* _ACTIVITY_: Copy all lines below containing "settings".

(RECORDS FOR THE TASK begins)

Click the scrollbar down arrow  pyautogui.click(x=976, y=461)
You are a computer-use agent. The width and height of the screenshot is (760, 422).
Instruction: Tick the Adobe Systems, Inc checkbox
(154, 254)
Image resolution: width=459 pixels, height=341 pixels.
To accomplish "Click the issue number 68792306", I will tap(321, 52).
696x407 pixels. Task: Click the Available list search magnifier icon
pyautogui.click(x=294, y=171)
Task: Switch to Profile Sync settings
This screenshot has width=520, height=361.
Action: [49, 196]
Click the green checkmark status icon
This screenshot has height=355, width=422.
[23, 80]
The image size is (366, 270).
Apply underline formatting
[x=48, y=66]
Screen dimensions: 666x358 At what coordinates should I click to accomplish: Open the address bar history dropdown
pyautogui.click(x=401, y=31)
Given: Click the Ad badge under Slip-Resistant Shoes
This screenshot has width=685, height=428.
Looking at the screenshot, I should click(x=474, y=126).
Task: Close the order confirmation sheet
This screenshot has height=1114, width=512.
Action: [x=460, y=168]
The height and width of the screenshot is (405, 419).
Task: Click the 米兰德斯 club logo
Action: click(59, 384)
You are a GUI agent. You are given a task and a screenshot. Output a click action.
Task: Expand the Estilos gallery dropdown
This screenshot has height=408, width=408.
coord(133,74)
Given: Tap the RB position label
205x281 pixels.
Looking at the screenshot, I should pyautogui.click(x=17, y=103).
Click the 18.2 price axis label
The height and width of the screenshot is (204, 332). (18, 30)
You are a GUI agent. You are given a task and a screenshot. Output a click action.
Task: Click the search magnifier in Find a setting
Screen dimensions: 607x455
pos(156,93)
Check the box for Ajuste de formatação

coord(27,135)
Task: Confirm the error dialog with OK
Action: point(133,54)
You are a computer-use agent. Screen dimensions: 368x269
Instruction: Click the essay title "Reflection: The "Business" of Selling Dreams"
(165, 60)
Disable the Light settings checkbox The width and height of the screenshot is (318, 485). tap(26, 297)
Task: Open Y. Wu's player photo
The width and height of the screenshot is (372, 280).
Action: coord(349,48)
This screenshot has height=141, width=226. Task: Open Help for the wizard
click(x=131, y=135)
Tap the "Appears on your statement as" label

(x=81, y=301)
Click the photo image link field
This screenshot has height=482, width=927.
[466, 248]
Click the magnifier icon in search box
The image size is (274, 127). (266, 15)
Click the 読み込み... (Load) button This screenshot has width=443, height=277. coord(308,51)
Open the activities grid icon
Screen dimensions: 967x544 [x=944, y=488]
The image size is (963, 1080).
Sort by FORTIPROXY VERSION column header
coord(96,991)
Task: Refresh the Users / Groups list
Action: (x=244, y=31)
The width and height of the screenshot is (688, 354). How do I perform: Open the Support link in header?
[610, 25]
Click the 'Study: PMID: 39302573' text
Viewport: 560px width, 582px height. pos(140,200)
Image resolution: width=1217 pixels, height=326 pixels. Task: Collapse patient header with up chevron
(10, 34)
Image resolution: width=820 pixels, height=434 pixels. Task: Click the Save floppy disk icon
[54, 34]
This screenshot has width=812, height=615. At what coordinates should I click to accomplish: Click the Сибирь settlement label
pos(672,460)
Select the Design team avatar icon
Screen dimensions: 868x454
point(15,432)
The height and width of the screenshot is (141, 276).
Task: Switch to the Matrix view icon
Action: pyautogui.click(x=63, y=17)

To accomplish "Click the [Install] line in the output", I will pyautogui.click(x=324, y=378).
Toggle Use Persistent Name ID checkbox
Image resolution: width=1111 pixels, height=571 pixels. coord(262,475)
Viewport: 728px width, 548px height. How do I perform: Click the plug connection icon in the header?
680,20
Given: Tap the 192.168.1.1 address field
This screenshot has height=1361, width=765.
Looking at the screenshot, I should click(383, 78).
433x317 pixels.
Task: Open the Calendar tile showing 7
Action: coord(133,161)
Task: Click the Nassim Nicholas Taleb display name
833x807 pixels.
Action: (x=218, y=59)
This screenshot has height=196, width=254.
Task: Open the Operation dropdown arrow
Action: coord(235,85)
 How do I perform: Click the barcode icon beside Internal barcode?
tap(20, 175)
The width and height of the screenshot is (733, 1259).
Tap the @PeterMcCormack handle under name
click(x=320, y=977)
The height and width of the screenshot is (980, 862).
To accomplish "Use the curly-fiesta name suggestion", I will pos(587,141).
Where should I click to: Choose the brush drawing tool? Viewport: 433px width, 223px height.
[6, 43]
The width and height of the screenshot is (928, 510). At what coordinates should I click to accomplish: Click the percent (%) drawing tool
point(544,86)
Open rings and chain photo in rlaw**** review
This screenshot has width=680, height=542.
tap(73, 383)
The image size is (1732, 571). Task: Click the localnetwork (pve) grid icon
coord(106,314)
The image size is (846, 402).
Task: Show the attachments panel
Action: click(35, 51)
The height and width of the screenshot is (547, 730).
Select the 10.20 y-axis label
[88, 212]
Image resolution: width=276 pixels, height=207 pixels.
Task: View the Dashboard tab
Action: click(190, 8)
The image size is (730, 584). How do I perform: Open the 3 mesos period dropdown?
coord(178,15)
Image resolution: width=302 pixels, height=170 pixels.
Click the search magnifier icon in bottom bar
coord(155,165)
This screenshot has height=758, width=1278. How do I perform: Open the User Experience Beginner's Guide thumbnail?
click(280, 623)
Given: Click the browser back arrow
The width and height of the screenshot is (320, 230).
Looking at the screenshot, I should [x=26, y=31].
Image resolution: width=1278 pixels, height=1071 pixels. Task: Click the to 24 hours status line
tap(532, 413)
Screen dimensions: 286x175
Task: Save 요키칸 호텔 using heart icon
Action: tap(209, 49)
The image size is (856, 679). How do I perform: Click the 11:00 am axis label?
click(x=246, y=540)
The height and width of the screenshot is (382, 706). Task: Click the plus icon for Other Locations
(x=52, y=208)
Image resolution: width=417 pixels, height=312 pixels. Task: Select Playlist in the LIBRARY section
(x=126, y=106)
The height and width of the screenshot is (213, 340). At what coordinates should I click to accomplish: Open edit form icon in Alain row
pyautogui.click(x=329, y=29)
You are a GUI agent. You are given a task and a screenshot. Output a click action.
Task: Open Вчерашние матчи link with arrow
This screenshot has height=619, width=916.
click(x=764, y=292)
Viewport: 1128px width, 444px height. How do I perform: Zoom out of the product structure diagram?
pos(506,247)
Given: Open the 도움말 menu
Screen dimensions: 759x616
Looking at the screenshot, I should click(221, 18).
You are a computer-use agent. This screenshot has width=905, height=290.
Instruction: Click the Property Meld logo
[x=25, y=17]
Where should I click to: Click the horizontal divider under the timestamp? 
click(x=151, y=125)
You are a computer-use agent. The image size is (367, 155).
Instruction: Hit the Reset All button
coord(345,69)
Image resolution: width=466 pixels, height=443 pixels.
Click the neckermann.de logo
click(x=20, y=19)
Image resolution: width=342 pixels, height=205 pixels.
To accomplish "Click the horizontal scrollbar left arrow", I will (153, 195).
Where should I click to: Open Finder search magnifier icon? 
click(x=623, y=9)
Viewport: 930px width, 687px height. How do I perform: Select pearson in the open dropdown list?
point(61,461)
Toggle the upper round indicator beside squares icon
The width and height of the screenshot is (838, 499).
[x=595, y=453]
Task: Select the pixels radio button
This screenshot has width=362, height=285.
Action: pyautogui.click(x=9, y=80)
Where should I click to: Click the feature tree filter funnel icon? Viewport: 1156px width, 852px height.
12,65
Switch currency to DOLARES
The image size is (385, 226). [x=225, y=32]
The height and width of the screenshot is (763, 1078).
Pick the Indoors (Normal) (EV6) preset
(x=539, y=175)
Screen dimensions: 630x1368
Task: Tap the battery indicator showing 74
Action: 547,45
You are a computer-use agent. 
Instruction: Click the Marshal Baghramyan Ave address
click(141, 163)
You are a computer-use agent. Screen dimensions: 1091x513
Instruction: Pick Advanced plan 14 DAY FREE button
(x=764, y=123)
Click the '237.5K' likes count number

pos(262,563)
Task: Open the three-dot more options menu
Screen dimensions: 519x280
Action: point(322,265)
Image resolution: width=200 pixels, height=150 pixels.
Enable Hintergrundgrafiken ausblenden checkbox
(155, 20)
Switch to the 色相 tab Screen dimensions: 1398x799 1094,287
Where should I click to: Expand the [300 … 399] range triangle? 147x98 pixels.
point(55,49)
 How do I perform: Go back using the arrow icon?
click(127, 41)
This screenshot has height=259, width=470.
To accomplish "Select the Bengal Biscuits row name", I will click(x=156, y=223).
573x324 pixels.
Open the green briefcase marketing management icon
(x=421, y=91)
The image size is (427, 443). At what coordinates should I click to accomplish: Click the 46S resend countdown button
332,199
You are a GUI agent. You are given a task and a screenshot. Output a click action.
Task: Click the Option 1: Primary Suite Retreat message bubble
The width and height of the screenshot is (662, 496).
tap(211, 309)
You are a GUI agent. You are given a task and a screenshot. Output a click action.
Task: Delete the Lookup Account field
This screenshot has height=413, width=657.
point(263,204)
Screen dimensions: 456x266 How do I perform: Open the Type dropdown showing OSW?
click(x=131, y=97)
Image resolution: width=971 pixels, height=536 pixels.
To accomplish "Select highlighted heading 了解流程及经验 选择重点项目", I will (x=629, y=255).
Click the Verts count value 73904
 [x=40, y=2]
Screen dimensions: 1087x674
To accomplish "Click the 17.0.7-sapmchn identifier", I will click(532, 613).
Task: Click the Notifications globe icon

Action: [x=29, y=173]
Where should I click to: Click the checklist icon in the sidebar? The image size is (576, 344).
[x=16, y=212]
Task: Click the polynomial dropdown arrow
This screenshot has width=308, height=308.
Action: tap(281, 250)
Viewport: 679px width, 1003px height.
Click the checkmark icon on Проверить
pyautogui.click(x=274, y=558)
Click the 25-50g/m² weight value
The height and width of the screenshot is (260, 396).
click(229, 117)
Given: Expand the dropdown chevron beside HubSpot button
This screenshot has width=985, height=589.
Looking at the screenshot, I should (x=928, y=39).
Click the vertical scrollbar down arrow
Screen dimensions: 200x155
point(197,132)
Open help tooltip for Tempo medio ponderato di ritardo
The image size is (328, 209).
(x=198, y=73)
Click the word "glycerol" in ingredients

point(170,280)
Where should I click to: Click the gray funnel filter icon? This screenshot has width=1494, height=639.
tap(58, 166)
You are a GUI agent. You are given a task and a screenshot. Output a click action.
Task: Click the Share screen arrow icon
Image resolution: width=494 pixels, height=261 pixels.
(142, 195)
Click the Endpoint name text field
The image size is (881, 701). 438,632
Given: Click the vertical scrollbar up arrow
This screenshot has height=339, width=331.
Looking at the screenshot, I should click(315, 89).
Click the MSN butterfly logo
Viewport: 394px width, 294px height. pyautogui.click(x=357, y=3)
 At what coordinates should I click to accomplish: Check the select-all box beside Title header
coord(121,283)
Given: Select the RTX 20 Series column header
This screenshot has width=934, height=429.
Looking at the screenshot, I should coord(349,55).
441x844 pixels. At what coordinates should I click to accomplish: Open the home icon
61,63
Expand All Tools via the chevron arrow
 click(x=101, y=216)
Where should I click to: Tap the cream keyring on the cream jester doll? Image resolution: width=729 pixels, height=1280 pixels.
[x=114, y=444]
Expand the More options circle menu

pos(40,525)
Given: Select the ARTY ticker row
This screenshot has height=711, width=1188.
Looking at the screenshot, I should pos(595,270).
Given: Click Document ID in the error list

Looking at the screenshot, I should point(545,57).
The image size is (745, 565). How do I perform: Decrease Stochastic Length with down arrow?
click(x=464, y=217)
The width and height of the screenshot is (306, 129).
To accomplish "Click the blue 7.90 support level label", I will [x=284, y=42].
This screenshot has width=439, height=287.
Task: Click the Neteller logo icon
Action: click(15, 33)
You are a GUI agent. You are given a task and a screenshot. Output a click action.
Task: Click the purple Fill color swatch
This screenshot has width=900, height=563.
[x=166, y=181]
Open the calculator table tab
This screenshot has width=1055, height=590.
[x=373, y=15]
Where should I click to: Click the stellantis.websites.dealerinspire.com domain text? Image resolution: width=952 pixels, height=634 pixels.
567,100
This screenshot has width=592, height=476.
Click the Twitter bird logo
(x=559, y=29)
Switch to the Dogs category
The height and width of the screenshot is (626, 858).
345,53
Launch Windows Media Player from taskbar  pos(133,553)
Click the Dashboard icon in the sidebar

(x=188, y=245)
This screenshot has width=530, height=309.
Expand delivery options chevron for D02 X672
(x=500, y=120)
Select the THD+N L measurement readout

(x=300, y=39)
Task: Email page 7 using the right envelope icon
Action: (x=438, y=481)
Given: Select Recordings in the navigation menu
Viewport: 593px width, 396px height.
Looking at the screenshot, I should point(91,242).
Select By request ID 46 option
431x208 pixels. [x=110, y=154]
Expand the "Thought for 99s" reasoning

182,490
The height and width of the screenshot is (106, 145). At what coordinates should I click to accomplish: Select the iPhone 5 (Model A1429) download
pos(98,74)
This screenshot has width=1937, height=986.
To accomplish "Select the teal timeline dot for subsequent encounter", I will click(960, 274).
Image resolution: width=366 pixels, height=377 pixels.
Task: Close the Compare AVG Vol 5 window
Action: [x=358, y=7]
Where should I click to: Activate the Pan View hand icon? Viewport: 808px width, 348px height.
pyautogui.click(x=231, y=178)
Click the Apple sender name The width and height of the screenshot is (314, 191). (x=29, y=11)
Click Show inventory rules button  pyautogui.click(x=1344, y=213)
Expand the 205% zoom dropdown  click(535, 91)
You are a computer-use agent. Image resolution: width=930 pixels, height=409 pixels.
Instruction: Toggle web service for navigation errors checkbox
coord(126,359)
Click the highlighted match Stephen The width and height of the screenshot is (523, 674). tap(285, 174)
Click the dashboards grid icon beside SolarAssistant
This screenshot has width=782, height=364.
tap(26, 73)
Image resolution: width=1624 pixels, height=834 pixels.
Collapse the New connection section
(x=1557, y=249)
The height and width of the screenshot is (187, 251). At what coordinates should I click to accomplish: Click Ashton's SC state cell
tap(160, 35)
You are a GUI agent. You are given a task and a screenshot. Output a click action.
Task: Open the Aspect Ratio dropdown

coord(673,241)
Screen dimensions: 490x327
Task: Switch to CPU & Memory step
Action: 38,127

(RECORDS FOR THE TASK ends)

* _RESPONSE_:
Task: Switch to Profile Sync settings
Disable the Light settings checkbox The width and height of the screenshot is (318, 485). tap(26, 297)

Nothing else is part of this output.